Several individuals in this study experienced transient low-level viremia, consistent with blips . While transient low-level viremia has been associated with transient periods of incomplete adherence , we were unable to assess such an association in our small pilot study. This study does, however, provide proof-of-concept that participants can be contacted during potential adherence lapses. In future studies, HIV RNA could be assessed during the adherence lapse to determine how quickly viral rebound occurs in this setting and to what extent it can be re-suppressed without the development of drug resistance.

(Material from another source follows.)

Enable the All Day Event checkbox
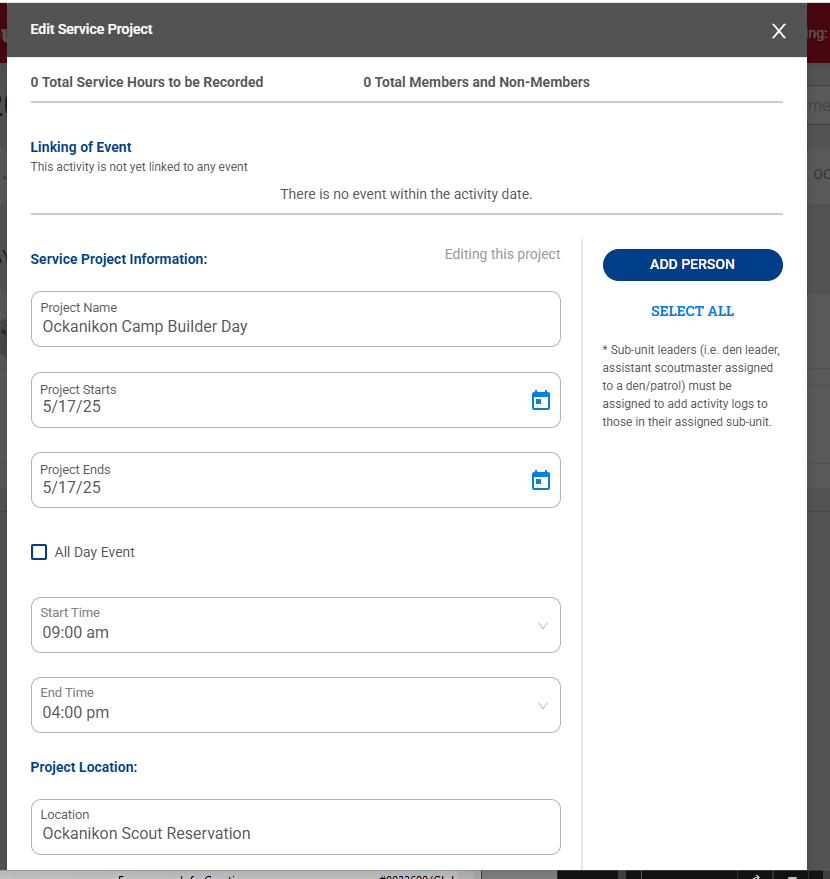This screenshot has width=830, height=879. tap(39, 552)
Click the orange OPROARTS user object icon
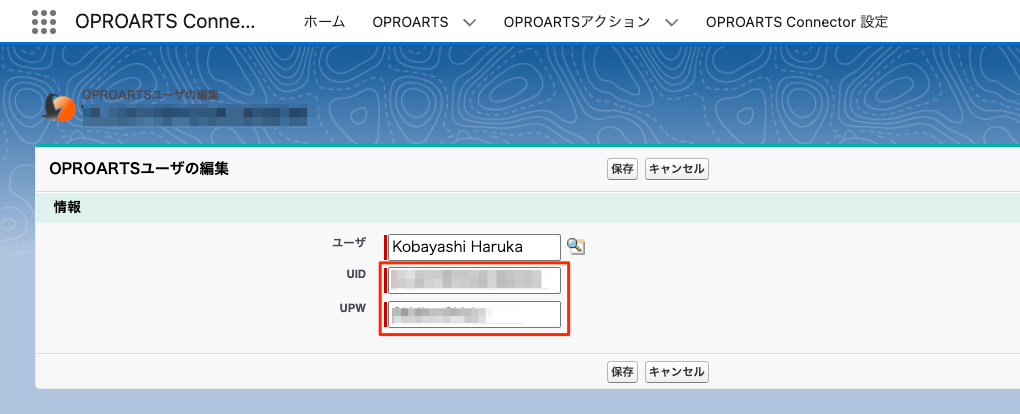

Studies have shown that ART adherence predicts viral rebound, drug resistance, and morbidity and mortality from HIV/AIDS [24–26]. Furthermore, relatively crude pharmacy refill adherence monitoring may be a better predictor of viral rebound than the standard practice of CD4 response for detecting treatment failure . More accurate adherence monitoring, such as can be achieved through a real-time approach, may help prioritize limited resources for HIV RNA monitoring to those at increased risk for viral bound.
The findings of this study reflect a small sample in a research context. Future research should aim to expand the number of participants and establish the data and management structure necessary to test the efficacy of detecting virologic rebound in real time, and ultimately how such real-time detection of virologic rebound can be linked to interventions that improve patient outcomes in clinical practice. Cost is another concern. Although the Wisepill device currently costs US$185; mass production could lower the price to US$20–30. Significant cost savings could be achieved through economies of scale, as well as targeted use of HIV RNA monitoring and reduced need for second line therapies. Such savings could bring real-time adherence monitoring into the same cost range as CD4 monitoring.
In sum, real-time adherence monitoring defines a feasible and acceptable strategy to proactively prevent rather than reactively respond to virologic treatment failure and thereby extend the duration of first-line therapy. Further studies should build on this pilot data to determine the efficacy of real-time intervention for sustained adherence and its potential to act as a surrogate for HIV RNA testing.